• perde arkasinda donenleri melih gokcek, ismail turut, dogus ve yigit bulut sayesinde gorebilmislerdir. ne mutlu onlara.
  • ilk akla gelen tabi ki (bkz: okan bayülgen) (bkz: şafak sezer)

    bu kisiler, direnis sonucunda tayyip erdogan ve akp hukumeti istifa etse simdi gururla ortalikta gezip bu direnise katildiklarini ve ulkenin kaderini degistirdiklerini, gencligin sesinin dinlenilmesi gerektigini anlatacaklardi.

    fakat hem tayyip hem akp halen iktidar oldugu icin korkudan ya da basinda kendilerine yer bulmaya devam etmek, film dizi programlari icin hukumet desteginin surmesi icin ozurlerini dilediler.

    bakalim kim samimiymis kim ruzgar ordan estigi icin direnise katilmis zamanla daha iyi anlayacagiz.
  • artık iki tarafada yaranamayacaklardır.
  • yakın zamanda direnişe katıldığı için özür dilediği için özür dileyecek kimselerdir. millet bunu ikinci defa yer mi, orasını bilemem. çevremde direnişe katılmak bir yana, iki seçimde akp'ye oy verdiği için kafasını duvarlara taşlara vuran bu kadar adam varken aradan bu gibi üç beş konformist şahsiyetin sıyrılıp özür dilemek için birbiriyle yarışması kadar da normal birşey olamaz. garipsemiyorum şahsen.

    hakkımızı aradığımız için özür dileyeceğimizi zannedenler dış mihrak masallarıyla ve şafaklarla kendini avutadursun, asıl özür dilemesi gereken elindeki beş gencin kanı henüz kurumamış başbakandır.
  • hangi tarafa yaranacakları bellidir. önlerinde yiğit bulut gibi bir rol model vardır.
  • direnişe katılamadığı için özür dileyenlerden fazla değildir. önemsizdirler.
  • omurgasızlardır.
  • yaptığı bir eylem sonucunda o günkü bilgiler haricinde bir gelişme olmamasına rağmen pişman olmuş kişilerdir. kimse kusura bakmasın ama resmen karaktersizliktir. çünkü o günkü durumdan farklı ne ülkede ne de kafalarda bir değişim var.
  • aralarında olmayacağım kişilerdir.

    bugüne kadar yaptıklarımdan pişmanlık duymadım, hatalarım olduysa da bunları bir kazanım olarak, beni olgunlaştıran bir olay olarak algılıyorum.
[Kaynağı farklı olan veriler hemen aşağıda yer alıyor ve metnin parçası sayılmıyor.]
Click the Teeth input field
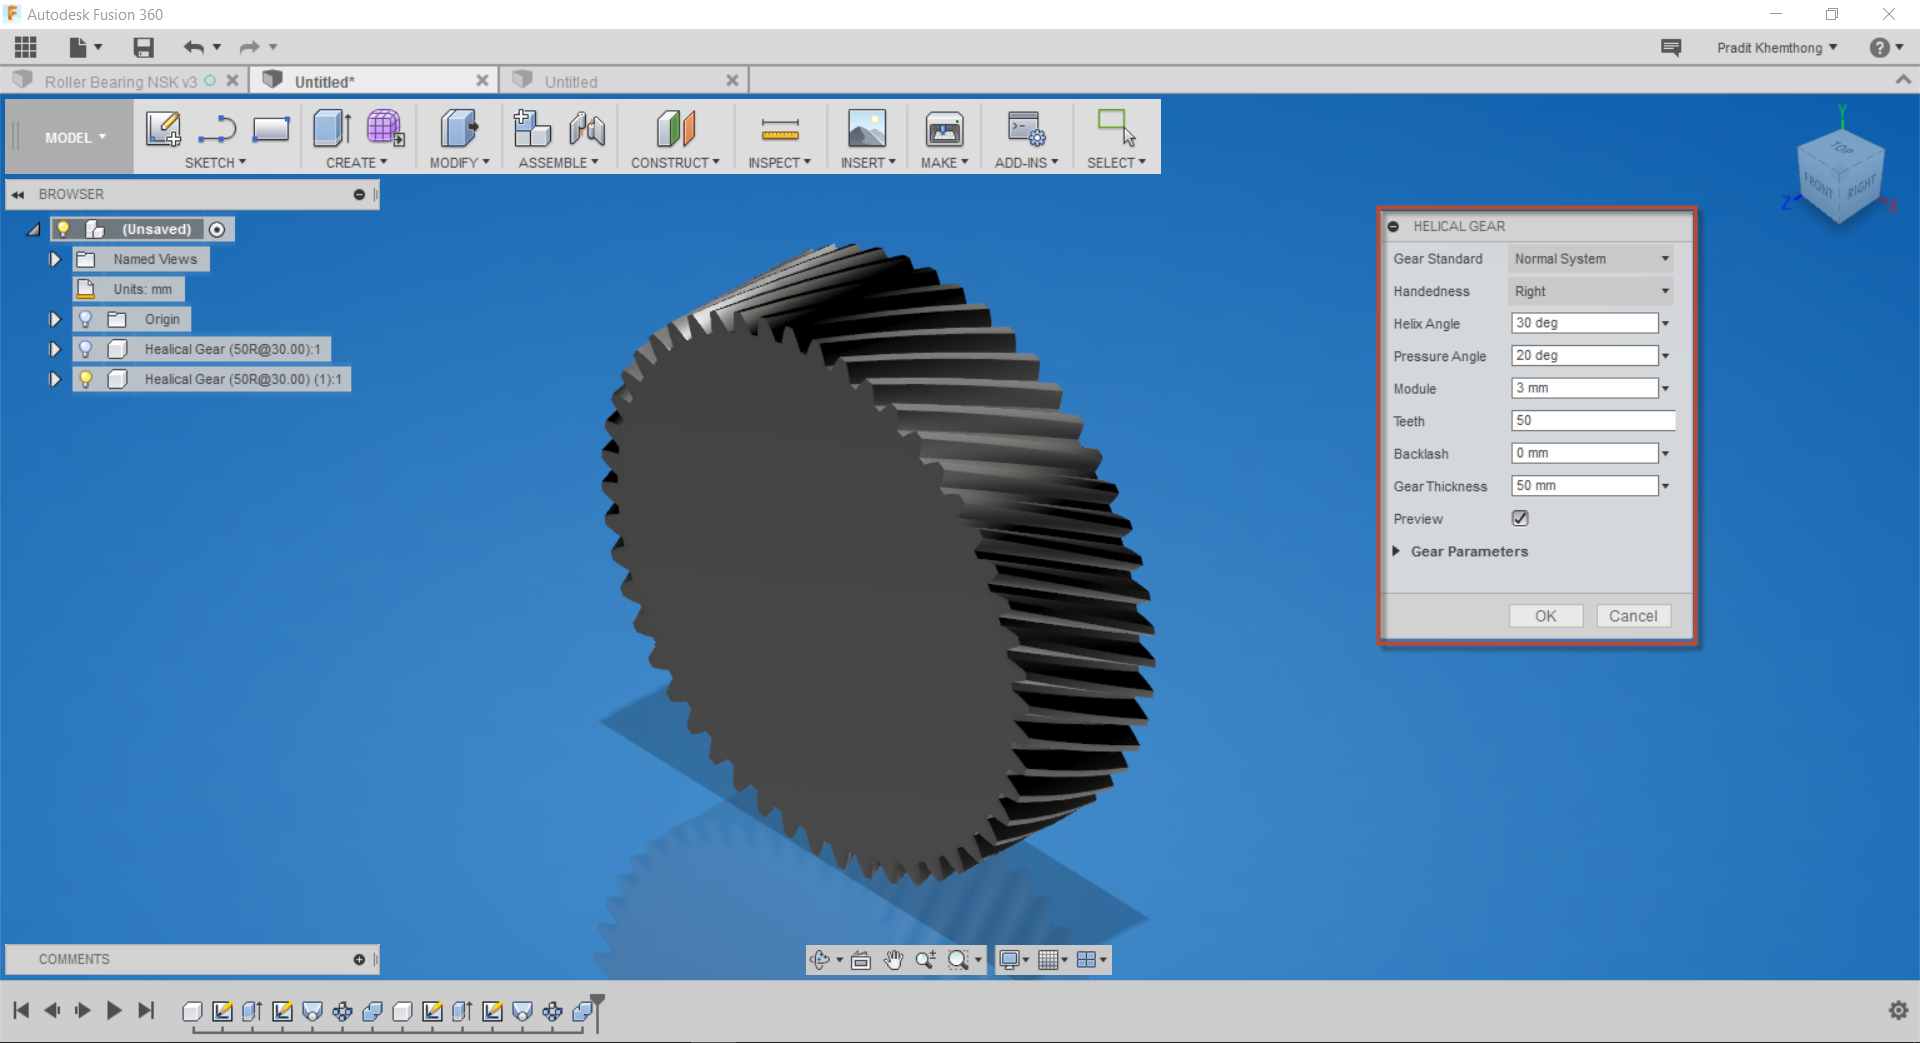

    bütün samimiyetimle söylüyorum ki gezi parkı olayları evet birkaç ağaç için başlamıştı fakat iş büyüdü ve insanların hükümetin baskılarına karşı başkaldırma ve doğal, demokratik bir eyleme dönüştü. bu durumdan da asla ne rahatsız oldum ne de pişman oldum.

    ben hükümetin bazı uygulamalarına karşı çıkıyorum ve hayat tarzıma müdahale edildiğini düşünüyorum. bu yüzden çıktım meydanlara, biber gazı ve tazyikli su yedim. gururla duruyorum yaptıklarımın arkasında.

    özür dilemek isteyen dilesin kendi tercihleridir. belki sadece ağaçlar için oradalardı (ağaçların kesilmesine engel olamayacaklar sadece ertelediler. farkında değiller belki) yada hükümet kanadından baskı ve tehtide maruz kaldılar bilemiyorum. kendi özgür iradeleri ile özür dilemişler ise saygı duymaktan başka bir şey düşünülemez.